Developing Products for Citrix Hypervisor

Explore SDKs and Tools

This article was initially published by Felipe Franciosi in July, 2014:

OVERVIEW

The latest development builds of XenServer (check out the Creedence Alpha Releases) enjoy significantly superior storage performance compared to XenServer 6.2 as already mentioned by Marcus Granado in his blog post about Performance Improvements in Creedence. This improvement is primarily due to the integration of tapdisk3.
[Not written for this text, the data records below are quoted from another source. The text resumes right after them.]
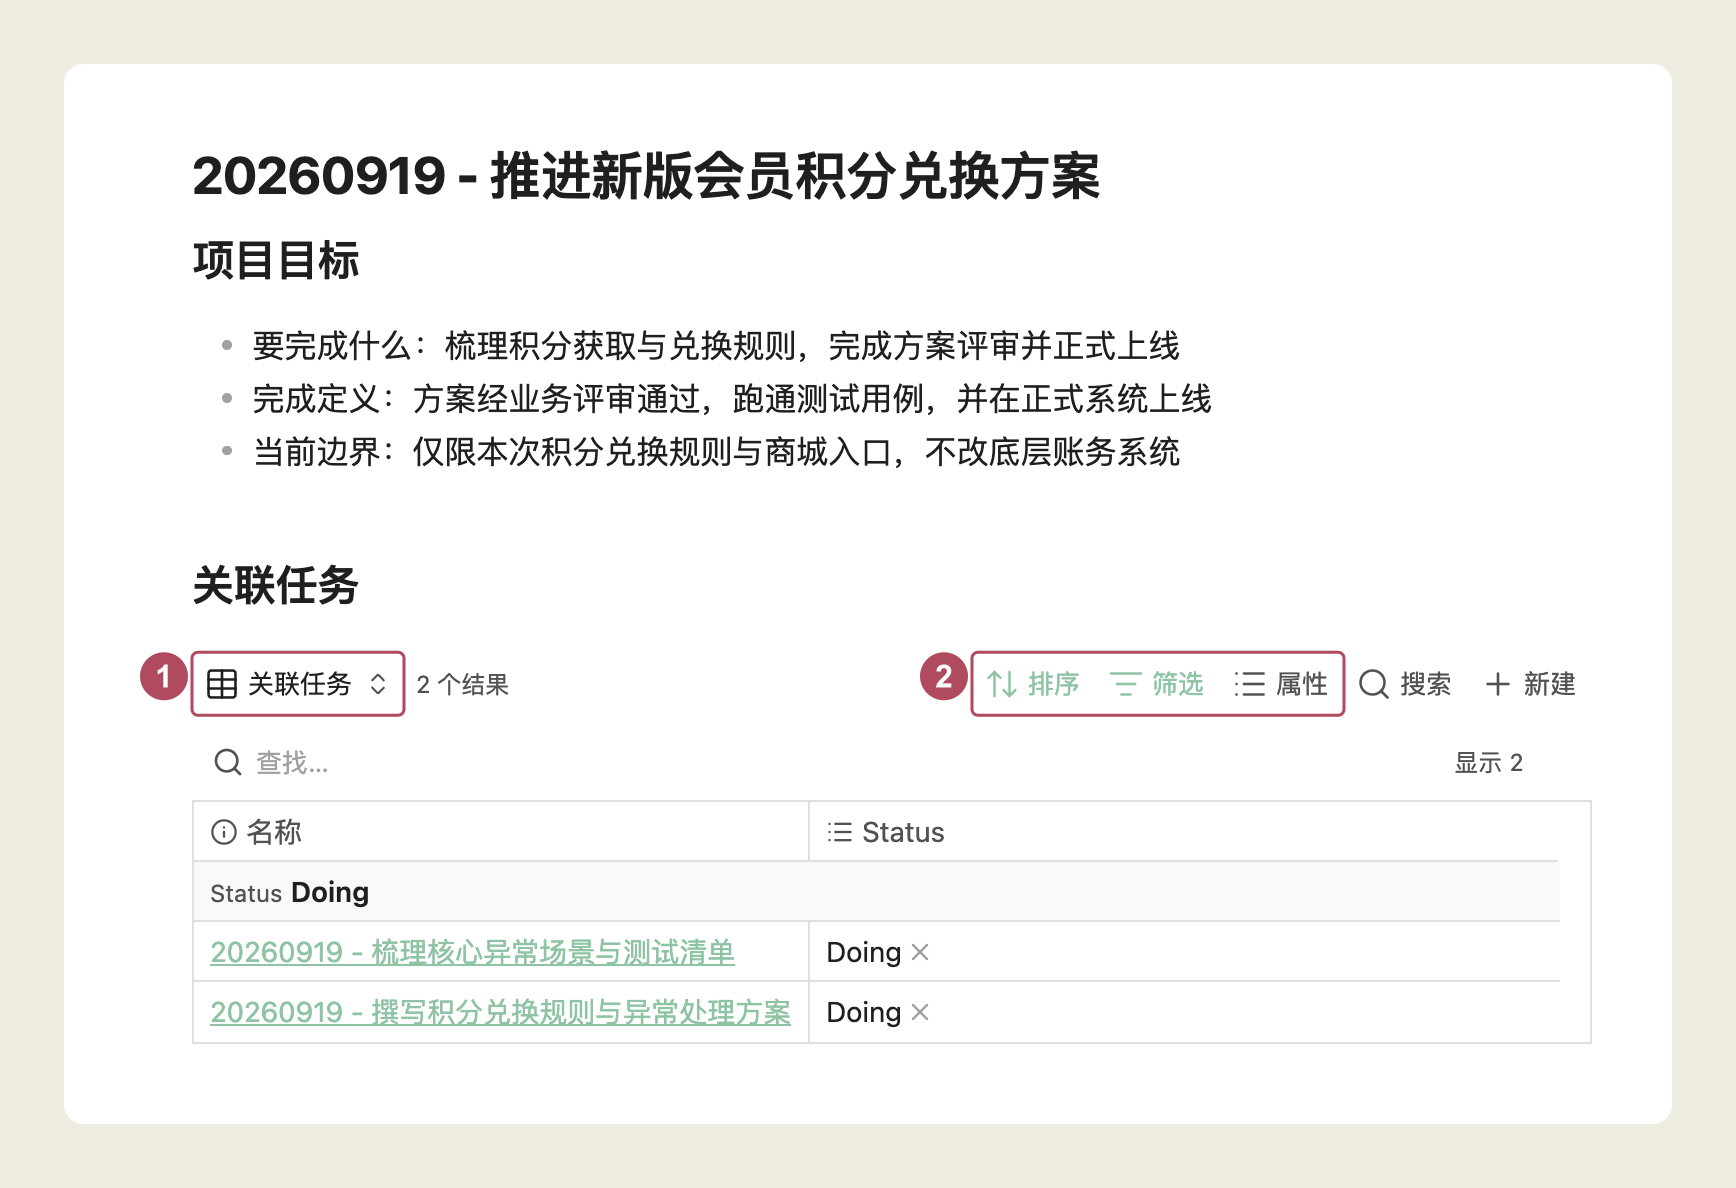The height and width of the screenshot is (1188, 1736).
Task: Click the funnel filter icon
Action: [1125, 684]
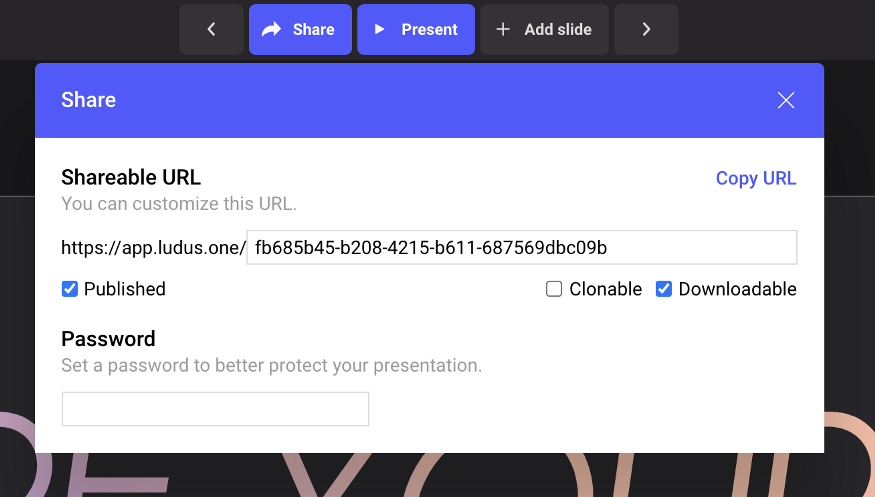Enable the Clonable checkbox
The height and width of the screenshot is (497, 875).
coord(554,289)
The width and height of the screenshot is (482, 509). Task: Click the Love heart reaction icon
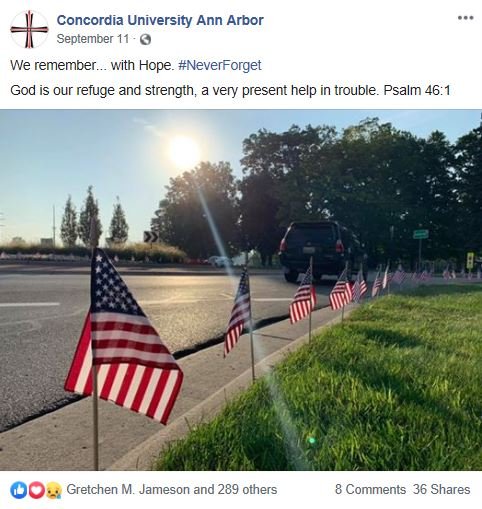pos(36,490)
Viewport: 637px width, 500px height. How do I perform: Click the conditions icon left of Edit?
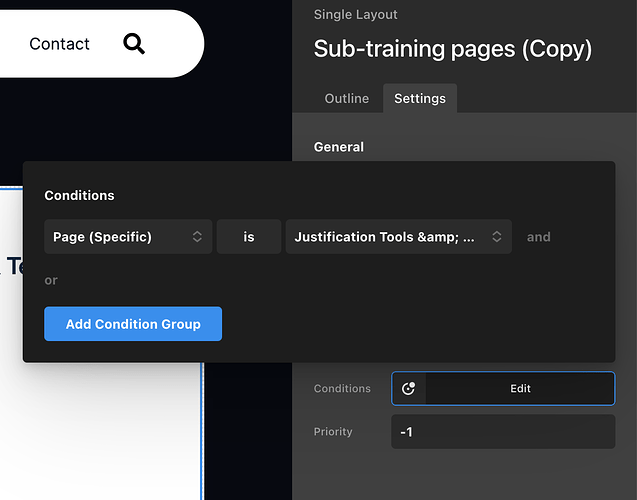click(x=408, y=389)
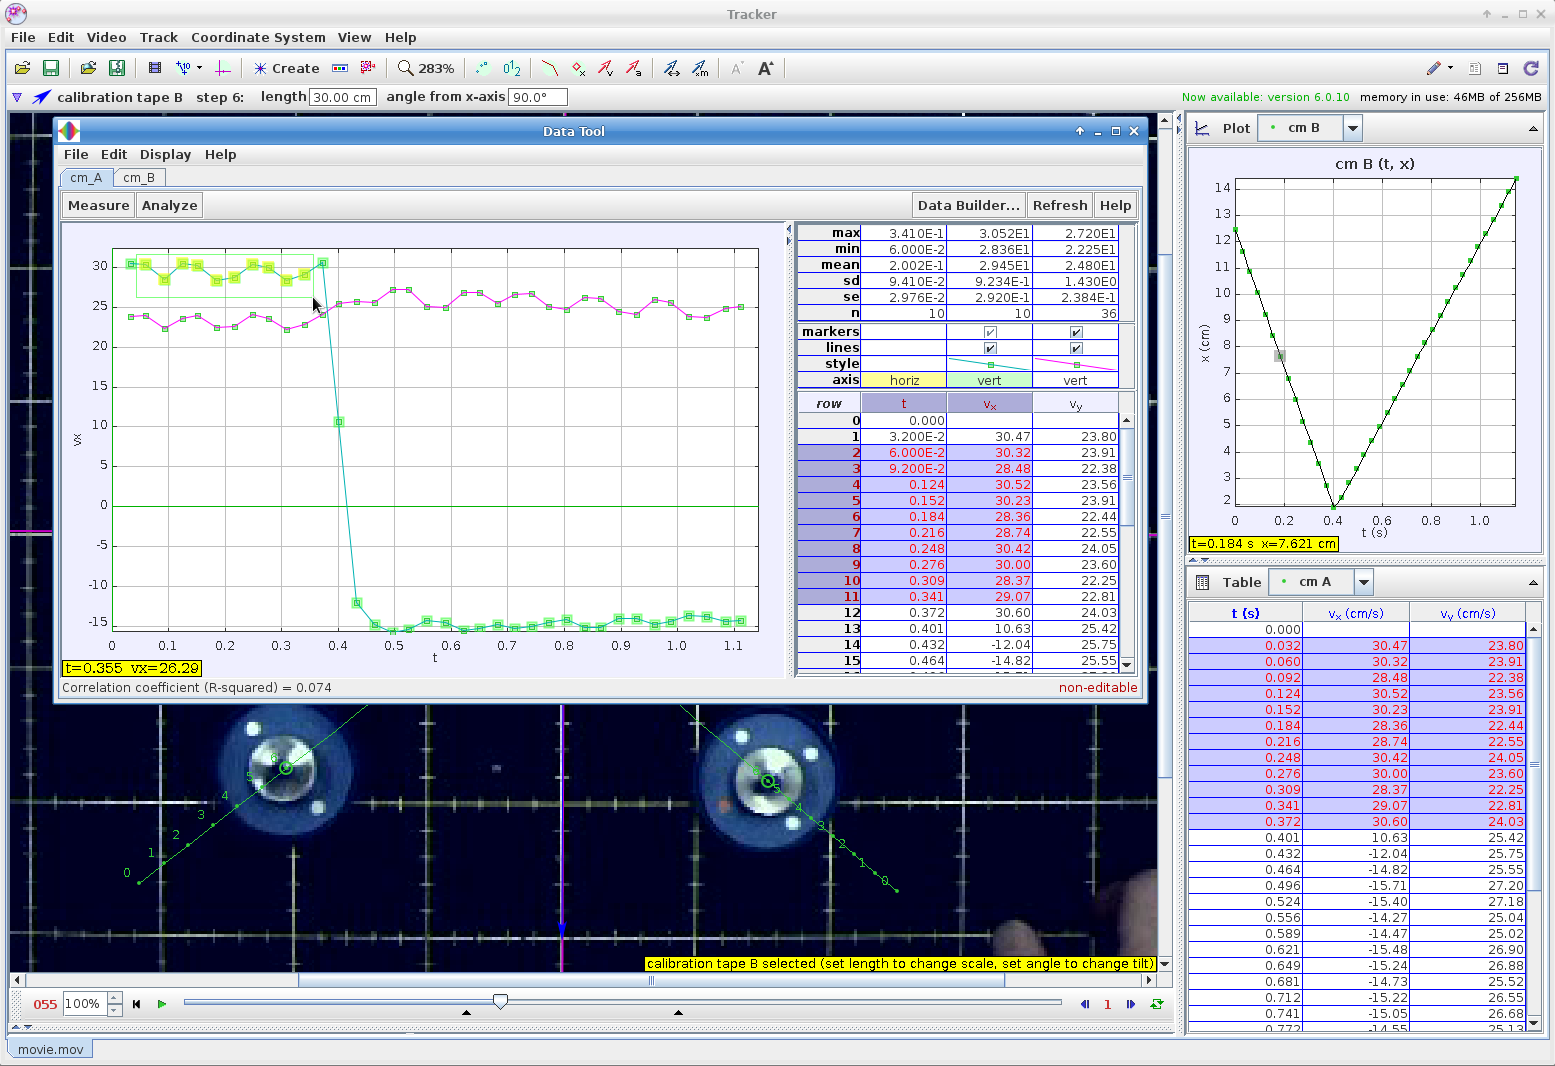Click the larger font size icon
The image size is (1555, 1066).
click(765, 68)
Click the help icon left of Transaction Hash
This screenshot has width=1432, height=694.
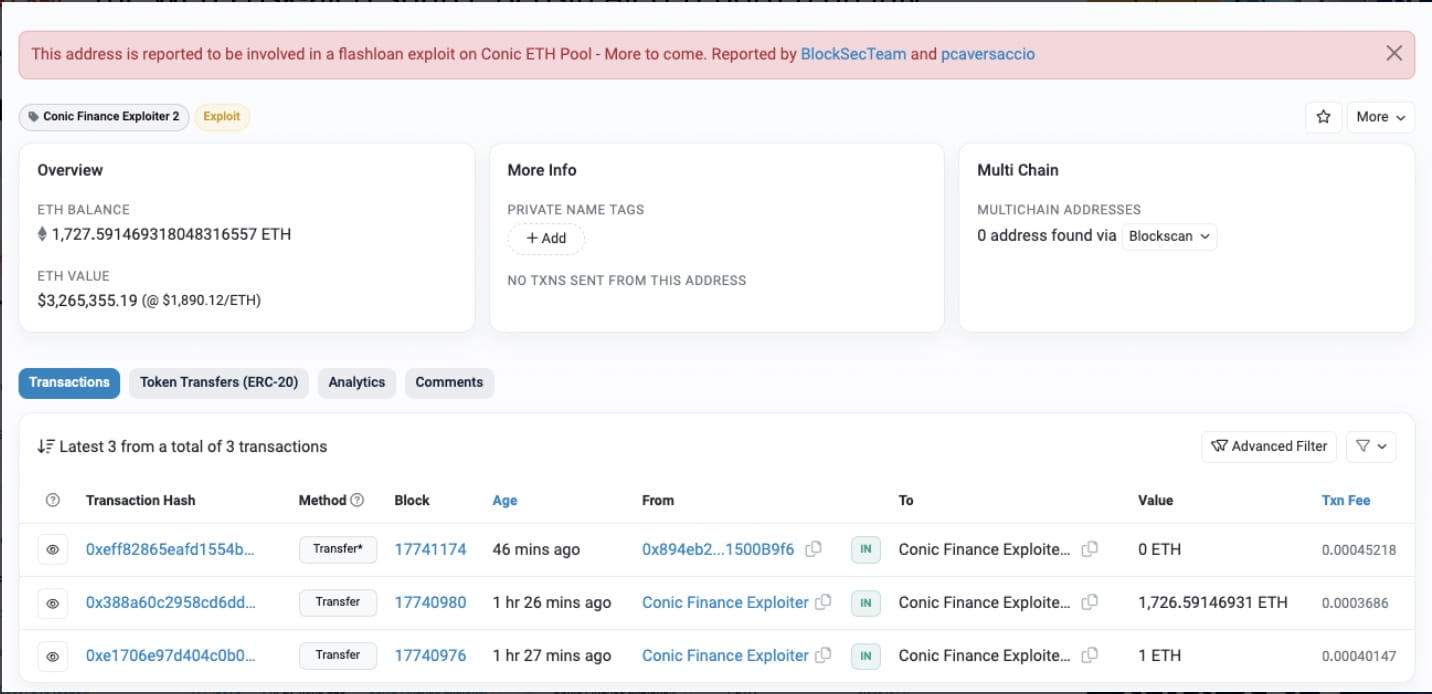(x=53, y=500)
This blog post will introduce and discuss this new storage virtualisation technology, presenting results for experiments reaching about 10 GB/s of aggregated storage throughput in a single host and explaining how this was achieved.

INTRODUCTION

A few months ago I wrote a blog post on Project Karcygwins, which covered a series of experiments and investigations we conducted around storage IO. These focused on workloads originating from a single VM and applied to a single virtual disk. We were particularly interested in understanding the virtualisation overhead added to these workloads, especially on low latency storage devices such as modern SSDs. Comparing different storage data paths (e.g. blkback, blktap2) available for use with the Xen Project Hypervisor, we explained why and when any overhead would exist as well as how noticeable it could get. The full post can be read here: http://xenserver.org/blog/entry/karcygwins.html

Since then, we expanded the focus of our investigations to encompass more complex workloads. More specifically, we started to focus on aggregate throughput and what circumstances were required for several VMs to make full use of a storage array’s potential. This investigation was conducted around the new tapdisk3, developed in XenServer by Thanos Makatos. Tapdisk3 was written to have a simpler architecture, implemented entirely in user space, and leading to substantial performance improvements.

WHAT IS NEW IN TAPDISK3?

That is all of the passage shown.